Flight-lieutenant Liddell, an RAF medical officer who was in the party, one of the old-young men who are the product of war – he was around twenty-six, but looked years older – took charge. He worked like a Trojan, frustrated always by lack of facilities, lack of drugs, lack of food and the hopelessly inadequate sanitary arrangements. Night and day he was on the go, sponging sweat-beaded faces with the weak tea the Japs dished out, trying in vain to keep the sick warm with such dirty blankets and torn greatcoats as he could scrape together, doing his best to keep down the stench and the filth that went with it as men’s bodies lost control of themselves.
“If only I had the drugs” he would mutter time and again. But after the first few days there were no drugs. Liddell started with a little emetin, a handful of aspirins. But they were soon gone. Harper-Smith, one of the first to fall victim to the epidemic, had about the last shot of emetin and it was almost certainly this that saved his life. Those who fell sick later were not so lucky. If there were any drugs aboard, we didn’t see them. So the sick tossed and turned, groaned and vomited – and died.
I don’t think Liddell left the improvised sick bay from the moment it came into being except to stagger on deck occasionally to gulp in fresh air. His face was hollow-cheeked, haggard, and before we reached Japan he, himself, was ill with the disease he fought so gallantly. He remained aboard, I remember, to go on nursing those who were too weak to struggle ashore.

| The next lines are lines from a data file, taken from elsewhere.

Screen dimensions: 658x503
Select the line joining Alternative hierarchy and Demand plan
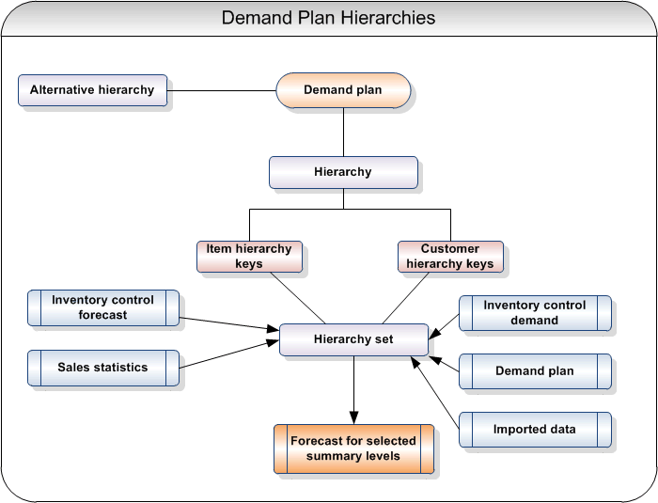click(x=222, y=91)
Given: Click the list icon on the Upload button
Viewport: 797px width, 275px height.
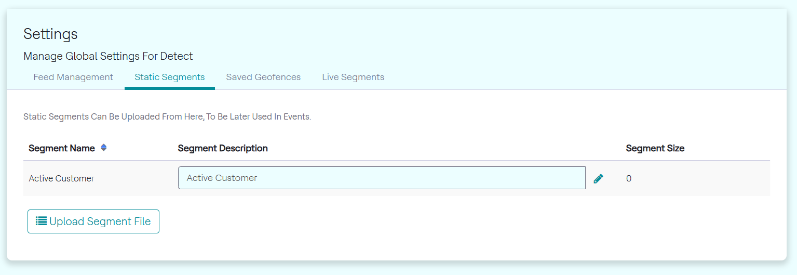Looking at the screenshot, I should (x=41, y=221).
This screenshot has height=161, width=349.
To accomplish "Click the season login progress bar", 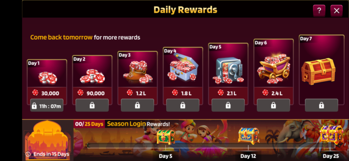I will pyautogui.click(x=210, y=146).
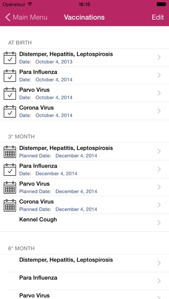Screen dimensions: 169x299
Task: Tap the planned calendar grid icon for 3° Month Distemper
Action: click(x=10, y=152)
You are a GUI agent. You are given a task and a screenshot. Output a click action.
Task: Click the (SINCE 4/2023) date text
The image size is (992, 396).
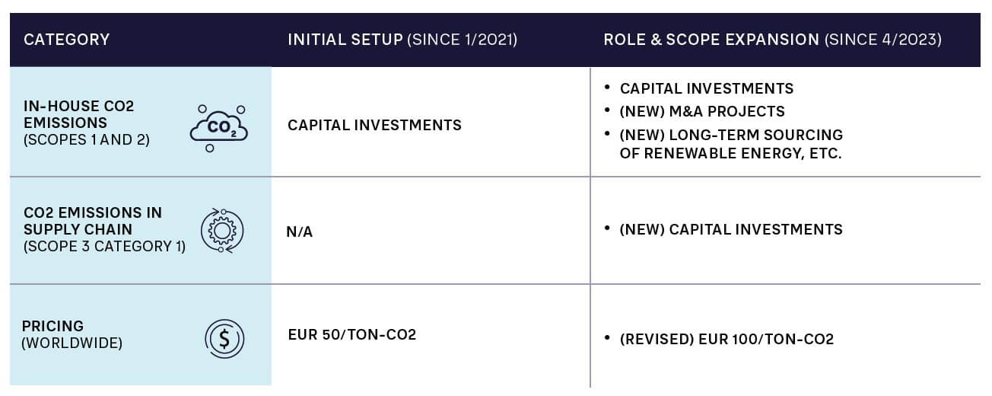tap(882, 40)
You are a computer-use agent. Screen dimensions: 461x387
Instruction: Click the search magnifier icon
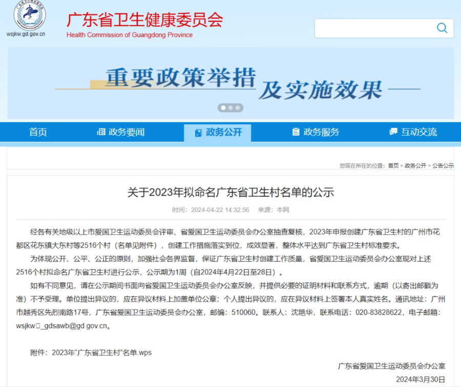[x=441, y=28]
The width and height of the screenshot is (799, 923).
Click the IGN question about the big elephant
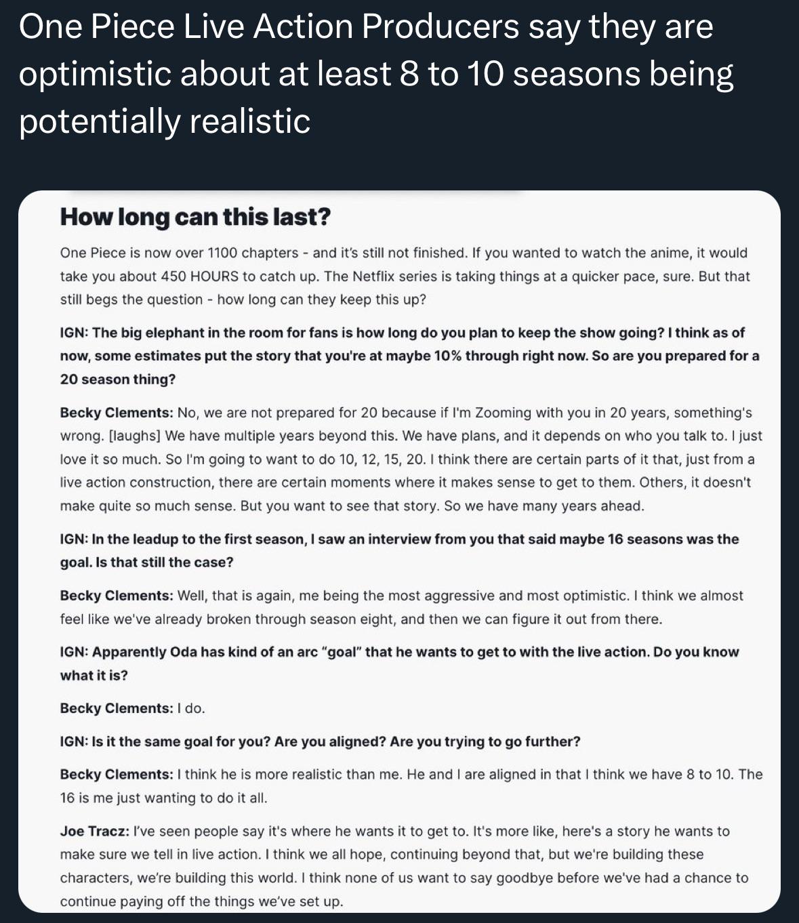click(x=409, y=356)
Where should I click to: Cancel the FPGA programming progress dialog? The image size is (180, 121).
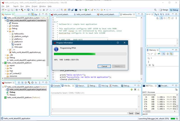point(104,66)
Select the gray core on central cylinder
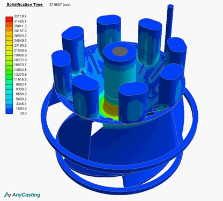Screen dimensions: 223x201 coord(120,52)
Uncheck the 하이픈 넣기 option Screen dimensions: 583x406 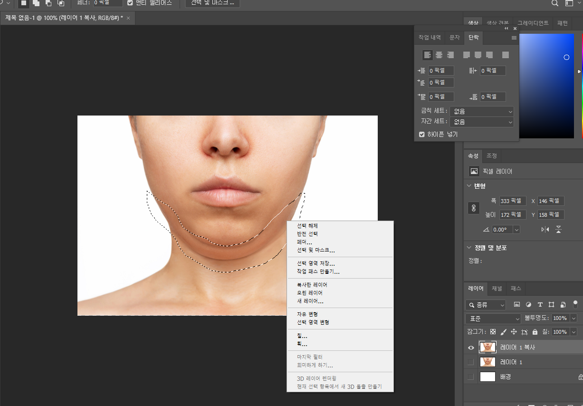pyautogui.click(x=421, y=134)
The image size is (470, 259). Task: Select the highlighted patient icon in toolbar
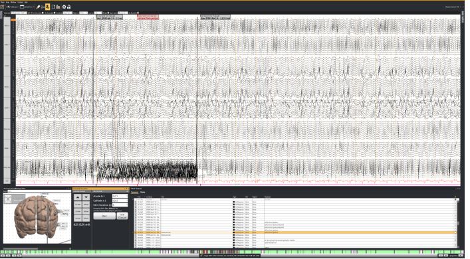[47, 7]
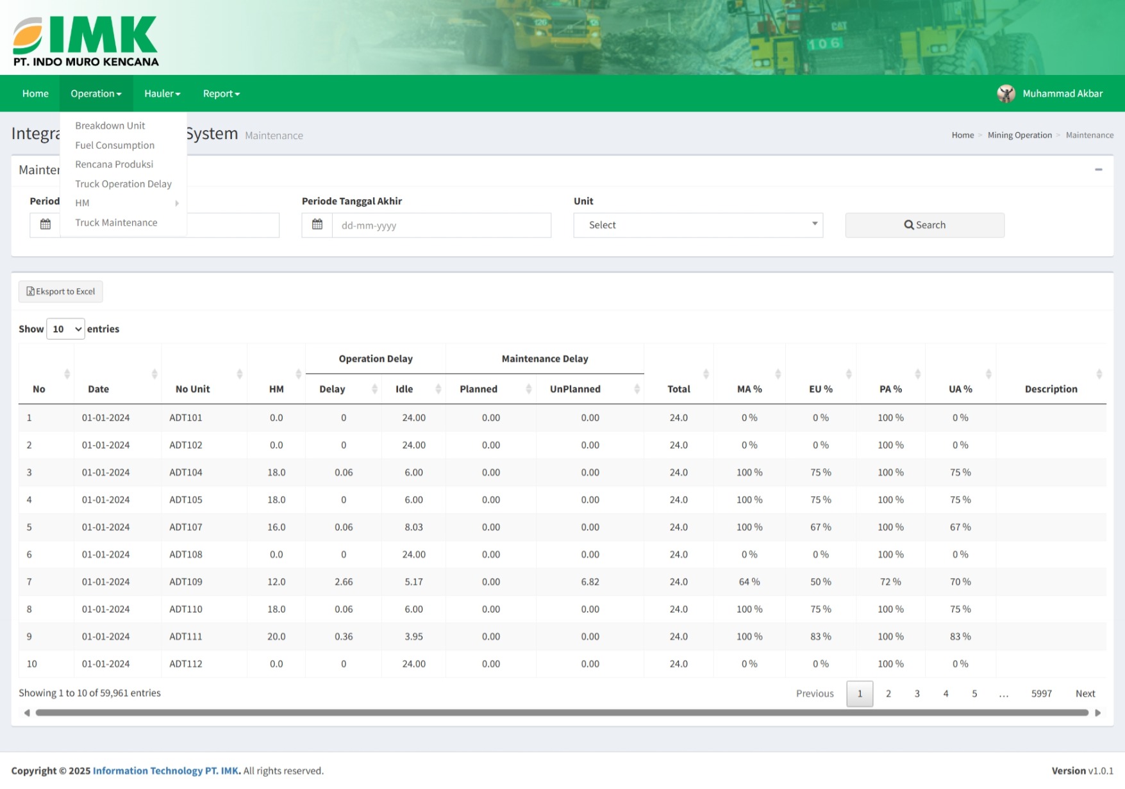Go to page 3 of results

point(917,694)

They were heroes – the men who sweated amidst the stench and horror of No.4 hold. It was no place for the squeamish; for weak stomachs. Liddell had the help at first of three Indonesian medical officers. But two of them got the disease and then he was pretty well on his own.
Volunteers were called for as medical orderlies. More than enough were forthcoming. We started with six, increasing the number as the number of sick increased. Only two had had any sort of medical training at all. The others did their best, but it was an all-too-poor best. Theirs was a revolting task, trying to keep that horrible, half-dark hole free of blood and mucus, emptying great barrels of the frightful stuff, with the groans of the dying ringing always in their ears.
Colonel Scott called the officers together. We, in turn, addressed the men, issuing instructions to try to stem the tide of disaster: don’t touch the handrails; don’t move about with bare feet; on no account put your fingers in your mouths; wrap anything you can get hold of round your stomachs to keep them warm.
I don’t think it helped much. How could it when men and officers were forced to wash and shave – in weak, lukewarm tea – in the same dixies they ate and drank out of.
The increasing cold as the Singapore Maru ploughed north added to our discomfort. Then came a north-east monsoon. For twenty-four hours the ship had to heave to, with the hatches battened down on the grim picture below decks. It meant, too, delay in reaching Formosa (now Taiwan) – our one hope of medical supplies. It was a slim hope, but it was the only one we had and we clung to it desperately.
We were off the China coast at the time, and the junior officers, as we lay huddled together in the darkness of the holds, discussed a wild plan to take over the ship. A plan? No, it was hardly that. Rather was it the wild ramblings of men of the brink of despair. The coastline of China, we knew, was in enemy hands, but there was a vague hope that if we ran the ship aground some of us might get through to link up with friendly troops. It would have been an every-man-for-himself project with no hope of taking the sick. The idea was born, discussed, discarded to die of its own accord. We were, I think, too exhausted, mentally and physically, to turn words into deeds.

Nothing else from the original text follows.